== GIVEN INSTRUCTION ==
Carry on the commentary about Olympia's city council, housing, and tree policy from its last sentence, in the same voice.

== EXCERPT ==

Authorities now practice top-down control, often ignoring citizen opinions for Olympia parking, public-safety, etc. issues. (1)

Gentrification vs. home ownership

The Olympia City Council (OCC) ignores neighborhood and climate-change concerns by encouraging rich Tacoma/Seattle people to move here, contributing to further gentrification and greenhouse-gas emissions. (2)  Hence, property taxes/rents increase every year. Note how hard Seattle’s African Americans have worked to retain a smidgen of their home district after similar gentrification.

Olympia City Councilmembers hear from the public. Photo by Amy Schull

In promoting rental situations via the Missing Middle, the OCC is derailing the American Dream to have healthy, eco-friendly properties and potentially tax breaks. Homeowners can get roof-top solar panels to reduce electric bills; and plant yard vegetation for better shading/thermal control, wildlife use, and carbon sequestration. Why doesn’t City Hall require solar panels for new developments like California?

Tax breaks for tree protection would help control urban heating from climate change and the “heat-island” effect (3). Unfortunately, Olympia allows the downing of large conifer trees (e.g., in the developing Lilly Road area), merely replacing such valuably layered wildlife habitat with a few piddly hardwoods along sidewalks.

== Entries for locating text and elements ==
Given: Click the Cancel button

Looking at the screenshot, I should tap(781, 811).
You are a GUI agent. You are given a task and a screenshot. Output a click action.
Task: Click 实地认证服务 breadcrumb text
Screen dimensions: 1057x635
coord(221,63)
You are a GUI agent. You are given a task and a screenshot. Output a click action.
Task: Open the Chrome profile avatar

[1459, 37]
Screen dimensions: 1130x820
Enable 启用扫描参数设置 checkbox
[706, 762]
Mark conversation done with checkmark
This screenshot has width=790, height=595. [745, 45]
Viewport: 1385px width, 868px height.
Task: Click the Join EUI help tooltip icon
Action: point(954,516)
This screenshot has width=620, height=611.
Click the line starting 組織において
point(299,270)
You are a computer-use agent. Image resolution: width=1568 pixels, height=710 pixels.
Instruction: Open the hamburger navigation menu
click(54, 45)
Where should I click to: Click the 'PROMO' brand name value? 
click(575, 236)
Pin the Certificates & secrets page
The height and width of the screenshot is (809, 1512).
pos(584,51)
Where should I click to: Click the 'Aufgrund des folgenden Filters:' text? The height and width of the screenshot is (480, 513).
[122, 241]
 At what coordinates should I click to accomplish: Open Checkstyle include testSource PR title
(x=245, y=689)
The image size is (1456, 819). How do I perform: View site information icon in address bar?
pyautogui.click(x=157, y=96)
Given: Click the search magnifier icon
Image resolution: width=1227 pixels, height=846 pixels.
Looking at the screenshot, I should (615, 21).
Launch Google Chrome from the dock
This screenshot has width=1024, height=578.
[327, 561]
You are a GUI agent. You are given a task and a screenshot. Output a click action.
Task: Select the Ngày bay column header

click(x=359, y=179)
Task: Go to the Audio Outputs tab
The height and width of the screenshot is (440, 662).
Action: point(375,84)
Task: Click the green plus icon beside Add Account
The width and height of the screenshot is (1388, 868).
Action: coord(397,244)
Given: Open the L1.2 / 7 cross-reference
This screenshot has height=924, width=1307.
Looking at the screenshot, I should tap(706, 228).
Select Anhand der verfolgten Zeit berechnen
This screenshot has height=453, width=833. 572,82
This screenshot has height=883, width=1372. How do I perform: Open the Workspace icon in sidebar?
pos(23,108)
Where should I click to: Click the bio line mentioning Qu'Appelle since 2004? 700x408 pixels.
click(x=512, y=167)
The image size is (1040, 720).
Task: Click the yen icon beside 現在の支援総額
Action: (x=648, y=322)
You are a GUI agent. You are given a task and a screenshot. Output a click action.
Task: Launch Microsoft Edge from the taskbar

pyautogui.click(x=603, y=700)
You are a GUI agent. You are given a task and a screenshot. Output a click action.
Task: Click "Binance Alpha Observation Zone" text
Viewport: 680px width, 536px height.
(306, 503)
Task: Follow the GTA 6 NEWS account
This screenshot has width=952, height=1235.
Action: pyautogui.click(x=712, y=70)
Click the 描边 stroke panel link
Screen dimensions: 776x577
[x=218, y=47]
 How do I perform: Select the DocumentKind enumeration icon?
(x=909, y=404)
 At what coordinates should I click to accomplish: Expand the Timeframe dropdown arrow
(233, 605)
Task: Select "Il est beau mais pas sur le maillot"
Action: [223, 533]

== TASK RESULT ==
Olympia’s Multifamily Tax Exemption (MFTE) is a city program that subsidizes private developers almost exclusively to build expensive, market-rate housing. Civic activist Larry Dzieza estimates that in 2023 the program shifts about $80 in property taxes to the typical single family home in Olympia.  MFTE allows partial tax deferment for 8 years, without any requirement for affordable housing. This may expand into parts of East and West Olympia as “yuppievilles.” At least Seattle now promotes mixed-income housing (4), whereas Olympia mixes expensive housing only with commercial development.

The “racism card” vs. neighborhood character

More recently, some members of the OCC recommended that the Olympia Planning Commission dilute wording around neighborhood character, for supposedly being “non-inclusive/racist,” This would’ve curtailed citizen input into preserving such character, but was fortunately thwarted with great public effort. Neighborhood associations allow anyone to help keep our living spaces comfortable and safe, free of party rentals with loud music via absentee landlords.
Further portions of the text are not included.